— Begin —

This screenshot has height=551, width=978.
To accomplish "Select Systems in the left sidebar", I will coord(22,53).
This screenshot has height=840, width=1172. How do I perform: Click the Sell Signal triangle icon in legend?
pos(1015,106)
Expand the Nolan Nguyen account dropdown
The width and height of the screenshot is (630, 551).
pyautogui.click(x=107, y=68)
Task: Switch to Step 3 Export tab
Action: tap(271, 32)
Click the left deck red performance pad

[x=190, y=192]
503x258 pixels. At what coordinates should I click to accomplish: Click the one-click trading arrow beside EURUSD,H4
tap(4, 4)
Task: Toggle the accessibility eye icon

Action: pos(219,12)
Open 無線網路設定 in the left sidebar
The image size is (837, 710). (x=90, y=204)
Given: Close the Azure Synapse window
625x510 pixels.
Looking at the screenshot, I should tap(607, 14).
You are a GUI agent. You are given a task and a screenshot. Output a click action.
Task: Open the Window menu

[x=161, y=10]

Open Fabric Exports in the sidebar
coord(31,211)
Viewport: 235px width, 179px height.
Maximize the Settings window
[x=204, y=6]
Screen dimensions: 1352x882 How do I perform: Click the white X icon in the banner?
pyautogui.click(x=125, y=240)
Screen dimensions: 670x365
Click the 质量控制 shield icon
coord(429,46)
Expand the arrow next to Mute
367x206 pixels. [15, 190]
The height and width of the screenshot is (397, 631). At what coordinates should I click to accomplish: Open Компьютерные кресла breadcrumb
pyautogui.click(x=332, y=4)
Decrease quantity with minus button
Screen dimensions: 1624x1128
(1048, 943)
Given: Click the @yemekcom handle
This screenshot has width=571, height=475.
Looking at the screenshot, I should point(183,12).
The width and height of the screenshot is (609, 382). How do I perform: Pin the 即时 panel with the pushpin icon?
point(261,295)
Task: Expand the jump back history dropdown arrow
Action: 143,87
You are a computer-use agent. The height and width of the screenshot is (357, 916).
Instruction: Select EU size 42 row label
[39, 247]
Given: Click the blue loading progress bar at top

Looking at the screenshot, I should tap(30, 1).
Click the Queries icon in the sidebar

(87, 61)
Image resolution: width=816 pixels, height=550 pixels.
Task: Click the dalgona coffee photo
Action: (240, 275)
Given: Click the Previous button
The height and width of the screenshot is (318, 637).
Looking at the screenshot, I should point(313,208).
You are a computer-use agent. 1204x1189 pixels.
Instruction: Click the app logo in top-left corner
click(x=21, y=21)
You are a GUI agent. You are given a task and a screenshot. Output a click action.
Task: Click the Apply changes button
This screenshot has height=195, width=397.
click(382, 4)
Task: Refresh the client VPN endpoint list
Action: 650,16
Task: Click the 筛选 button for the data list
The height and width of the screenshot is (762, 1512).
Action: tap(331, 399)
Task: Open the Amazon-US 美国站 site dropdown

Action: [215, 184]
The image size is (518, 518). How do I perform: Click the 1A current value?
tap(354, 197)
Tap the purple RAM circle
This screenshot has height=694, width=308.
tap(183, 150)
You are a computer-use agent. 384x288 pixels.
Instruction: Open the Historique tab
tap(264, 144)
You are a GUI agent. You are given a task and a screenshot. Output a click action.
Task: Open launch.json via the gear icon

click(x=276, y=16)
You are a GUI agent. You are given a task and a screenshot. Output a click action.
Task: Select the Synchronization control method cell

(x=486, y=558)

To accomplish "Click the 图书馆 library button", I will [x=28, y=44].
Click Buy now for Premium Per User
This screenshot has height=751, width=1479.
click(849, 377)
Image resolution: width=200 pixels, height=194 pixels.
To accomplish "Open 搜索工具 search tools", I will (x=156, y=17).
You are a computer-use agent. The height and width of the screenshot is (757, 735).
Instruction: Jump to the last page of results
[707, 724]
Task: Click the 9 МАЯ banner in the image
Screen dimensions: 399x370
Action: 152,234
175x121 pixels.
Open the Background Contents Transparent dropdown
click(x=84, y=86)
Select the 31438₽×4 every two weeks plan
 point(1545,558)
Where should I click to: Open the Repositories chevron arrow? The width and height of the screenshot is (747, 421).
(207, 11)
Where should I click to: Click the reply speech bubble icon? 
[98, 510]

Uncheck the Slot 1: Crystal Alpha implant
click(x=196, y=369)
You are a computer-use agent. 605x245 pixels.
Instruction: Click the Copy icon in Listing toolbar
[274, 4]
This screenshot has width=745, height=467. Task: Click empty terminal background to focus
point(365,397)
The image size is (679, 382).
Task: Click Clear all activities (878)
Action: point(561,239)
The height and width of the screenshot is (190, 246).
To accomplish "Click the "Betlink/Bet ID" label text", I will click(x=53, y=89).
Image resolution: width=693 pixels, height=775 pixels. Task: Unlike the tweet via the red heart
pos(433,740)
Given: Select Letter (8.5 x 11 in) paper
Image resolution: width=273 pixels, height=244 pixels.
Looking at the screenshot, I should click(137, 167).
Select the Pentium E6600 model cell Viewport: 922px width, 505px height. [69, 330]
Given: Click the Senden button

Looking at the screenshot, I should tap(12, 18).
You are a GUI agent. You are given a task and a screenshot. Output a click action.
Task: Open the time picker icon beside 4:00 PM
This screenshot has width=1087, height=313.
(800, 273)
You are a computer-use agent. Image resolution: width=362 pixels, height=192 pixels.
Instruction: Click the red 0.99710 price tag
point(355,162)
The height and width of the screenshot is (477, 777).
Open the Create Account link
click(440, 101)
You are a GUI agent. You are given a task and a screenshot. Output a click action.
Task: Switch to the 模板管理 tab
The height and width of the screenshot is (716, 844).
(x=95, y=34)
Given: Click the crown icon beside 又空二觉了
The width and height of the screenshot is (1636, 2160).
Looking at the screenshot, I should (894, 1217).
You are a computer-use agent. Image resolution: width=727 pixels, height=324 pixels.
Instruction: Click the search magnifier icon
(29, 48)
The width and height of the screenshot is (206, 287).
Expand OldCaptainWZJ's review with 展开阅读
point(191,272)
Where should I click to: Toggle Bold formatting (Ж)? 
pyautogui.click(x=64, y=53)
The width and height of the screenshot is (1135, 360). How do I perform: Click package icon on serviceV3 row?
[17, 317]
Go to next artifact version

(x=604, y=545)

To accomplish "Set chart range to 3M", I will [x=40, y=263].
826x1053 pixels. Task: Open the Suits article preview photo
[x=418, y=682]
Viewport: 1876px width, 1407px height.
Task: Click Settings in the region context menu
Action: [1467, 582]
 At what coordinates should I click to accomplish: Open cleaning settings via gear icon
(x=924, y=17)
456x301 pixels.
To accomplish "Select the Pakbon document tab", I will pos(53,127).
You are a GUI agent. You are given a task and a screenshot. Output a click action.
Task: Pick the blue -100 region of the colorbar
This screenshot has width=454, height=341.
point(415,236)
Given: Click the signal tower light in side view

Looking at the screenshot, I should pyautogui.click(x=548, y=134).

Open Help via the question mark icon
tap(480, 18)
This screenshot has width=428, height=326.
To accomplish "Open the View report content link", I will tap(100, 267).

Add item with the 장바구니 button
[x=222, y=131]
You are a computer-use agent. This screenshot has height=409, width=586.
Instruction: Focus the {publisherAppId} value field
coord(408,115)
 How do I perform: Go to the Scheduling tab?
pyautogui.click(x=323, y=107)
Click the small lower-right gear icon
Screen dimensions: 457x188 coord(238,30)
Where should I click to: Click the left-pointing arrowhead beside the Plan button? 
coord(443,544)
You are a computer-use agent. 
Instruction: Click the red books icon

— End —

• [Exercise description]:
Quote all of the lines above word for word, in their original order.

• [Complete answer]:
This screenshot has height=551, width=978.
To accomplish "Select Systems in the left sidebar", I will coord(22,53).
This screenshot has height=840, width=1172. How do I perform: Click the Sell Signal triangle icon in legend?
pos(1015,106)
Expand the Nolan Nguyen account dropdown
The width and height of the screenshot is (630, 551).
pyautogui.click(x=107, y=68)
Task: Switch to Step 3 Export tab
Action: tap(271, 32)
Click the left deck red performance pad

[x=190, y=192]
503x258 pixels. At what coordinates should I click to accomplish: Click the one-click trading arrow beside EURUSD,H4
tap(4, 4)
Task: Toggle the accessibility eye icon

Action: pos(219,12)
Open 無線網路設定 in the left sidebar
The image size is (837, 710). (x=90, y=204)
Given: Close the Azure Synapse window
625x510 pixels.
Looking at the screenshot, I should tap(607, 14).
You are a GUI agent. You are given a task and a screenshot. Output a click action.
Task: Open the Window menu

[x=161, y=10]

Open Fabric Exports in the sidebar
coord(31,211)
Viewport: 235px width, 179px height.
Maximize the Settings window
[x=204, y=6]
Screen dimensions: 1352x882 How do I perform: Click the white X icon in the banner?
pyautogui.click(x=125, y=240)
Screen dimensions: 670x365
Click the 质量控制 shield icon
coord(429,46)
Expand the arrow next to Mute
367x206 pixels. [15, 190]
The height and width of the screenshot is (397, 631). At what coordinates should I click to accomplish: Open Компьютерные кресла breadcrumb
pyautogui.click(x=332, y=4)
Decrease quantity with minus button
Screen dimensions: 1624x1128
(1048, 943)
Given: Click the @yemekcom handle
This screenshot has width=571, height=475.
Looking at the screenshot, I should point(183,12).
The width and height of the screenshot is (609, 382). How do I perform: Pin the 即时 panel with the pushpin icon?
point(261,295)
Task: Expand the jump back history dropdown arrow
Action: 143,87
You are a computer-use agent. The height and width of the screenshot is (357, 916).
Instruction: Select EU size 42 row label
[39, 247]
Given: Click the blue loading progress bar at top

Looking at the screenshot, I should tap(30, 1).
Click the Queries icon in the sidebar

(87, 61)
Image resolution: width=816 pixels, height=550 pixels.
Task: Click the dalgona coffee photo
Action: (240, 275)
Given: Click the Previous button
The height and width of the screenshot is (318, 637).
Looking at the screenshot, I should point(313,208).
You are a computer-use agent. 1204x1189 pixels.
Instruction: Click the app logo in top-left corner
click(x=21, y=21)
You are a GUI agent. You are given a task and a screenshot. Output a click action.
Task: Click the Apply changes button
This screenshot has height=195, width=397.
click(382, 4)
Task: Refresh the client VPN endpoint list
Action: 650,16
Task: Click the 筛选 button for the data list
The height and width of the screenshot is (762, 1512).
Action: tap(331, 399)
Task: Open the Amazon-US 美国站 site dropdown

Action: [215, 184]
The image size is (518, 518). How do I perform: Click the 1A current value?
tap(354, 197)
Tap the purple RAM circle
This screenshot has height=694, width=308.
tap(183, 150)
You are a computer-use agent. 384x288 pixels.
Instruction: Open the Historique tab
tap(264, 144)
You are a GUI agent. You are given a task and a screenshot. Output a click action.
Task: Open launch.json via the gear icon

click(x=276, y=16)
You are a GUI agent. You are given a task and a screenshot. Output a click action.
Task: Select the Synchronization control method cell

(x=486, y=558)

To accomplish "Click the 图书馆 library button", I will [x=28, y=44].
Click Buy now for Premium Per User
This screenshot has height=751, width=1479.
click(849, 377)
Image resolution: width=200 pixels, height=194 pixels.
To accomplish "Open 搜索工具 search tools", I will (x=156, y=17).
You are a computer-use agent. The height and width of the screenshot is (757, 735).
Instruction: Jump to the last page of results
[707, 724]
Task: Click the 9 МАЯ banner in the image
Screen dimensions: 399x370
Action: 152,234
175x121 pixels.
Open the Background Contents Transparent dropdown
click(x=84, y=86)
Select the 31438₽×4 every two weeks plan
 point(1545,558)
Where should I click to: Open the Repositories chevron arrow? The width and height of the screenshot is (747, 421).
(207, 11)
Where should I click to: Click the reply speech bubble icon? 
[98, 510]

Uncheck the Slot 1: Crystal Alpha implant
click(x=196, y=369)
You are a computer-use agent. 605x245 pixels.
Instruction: Click the Copy icon in Listing toolbar
[274, 4]
This screenshot has width=745, height=467. Task: Click empty terminal background to focus
point(365,397)
The image size is (679, 382).
Task: Click Clear all activities (878)
Action: point(561,239)
The height and width of the screenshot is (190, 246).
To accomplish "Click the "Betlink/Bet ID" label text", I will click(x=53, y=89).
Image resolution: width=693 pixels, height=775 pixels. Task: Unlike the tweet via the red heart
pos(433,740)
Given: Select Letter (8.5 x 11 in) paper
Image resolution: width=273 pixels, height=244 pixels.
Looking at the screenshot, I should click(137, 167).
Select the Pentium E6600 model cell Viewport: 922px width, 505px height. [69, 330]
Given: Click the Senden button

Looking at the screenshot, I should tap(12, 18).
You are a GUI agent. You are given a task and a screenshot. Output a click action.
Task: Open the time picker icon beside 4:00 PM
This screenshot has width=1087, height=313.
(800, 273)
You are a computer-use agent. Image resolution: width=362 pixels, height=192 pixels.
Instruction: Click the red 0.99710 price tag
point(355,162)
The height and width of the screenshot is (477, 777).
Open the Create Account link
click(440, 101)
You are a GUI agent. You are given a task and a screenshot. Output a click action.
Task: Switch to the 模板管理 tab
The height and width of the screenshot is (716, 844).
(x=95, y=34)
Given: Click the crown icon beside 又空二觉了
The width and height of the screenshot is (1636, 2160).
Looking at the screenshot, I should (894, 1217).
You are a computer-use agent. Image resolution: width=727 pixels, height=324 pixels.
Instruction: Click the search magnifier icon
(29, 48)
The width and height of the screenshot is (206, 287).
Expand OldCaptainWZJ's review with 展开阅读
point(191,272)
Where should I click to: Toggle Bold formatting (Ж)? 
pyautogui.click(x=64, y=53)
The width and height of the screenshot is (1135, 360). How do I perform: Click package icon on serviceV3 row?
[17, 317]
Go to next artifact version

(x=604, y=545)

To accomplish "Set chart range to 3M", I will [x=40, y=263].
826x1053 pixels. Task: Open the Suits article preview photo
[x=418, y=682]
Viewport: 1876px width, 1407px height.
Task: Click Settings in the region context menu
Action: [1467, 582]
 At what coordinates should I click to accomplish: Open cleaning settings via gear icon
(x=924, y=17)
456x301 pixels.
To accomplish "Select the Pakbon document tab", I will pos(53,127).
You are a GUI agent. You are given a task and a screenshot. Output a click action.
Task: Pick the blue -100 region of the colorbar
This screenshot has width=454, height=341.
point(415,236)
Given: Click the signal tower light in side view

Looking at the screenshot, I should pyautogui.click(x=548, y=134).

Open Help via the question mark icon
tap(480, 18)
This screenshot has width=428, height=326.
To accomplish "Open the View report content link", I will tap(100, 267).

Add item with the 장바구니 button
[x=222, y=131]
You are a computer-use agent. This screenshot has height=409, width=586.
Instruction: Focus the {publisherAppId} value field
coord(408,115)
 How do I perform: Go to the Scheduling tab?
pyautogui.click(x=323, y=107)
Click the small lower-right gear icon
Screen dimensions: 457x188 coord(238,30)
Where should I click to: Click the left-pointing arrowhead beside the Plan button? 
coord(443,544)
You are a computer-use agent. 
Instruction: Click the red books icon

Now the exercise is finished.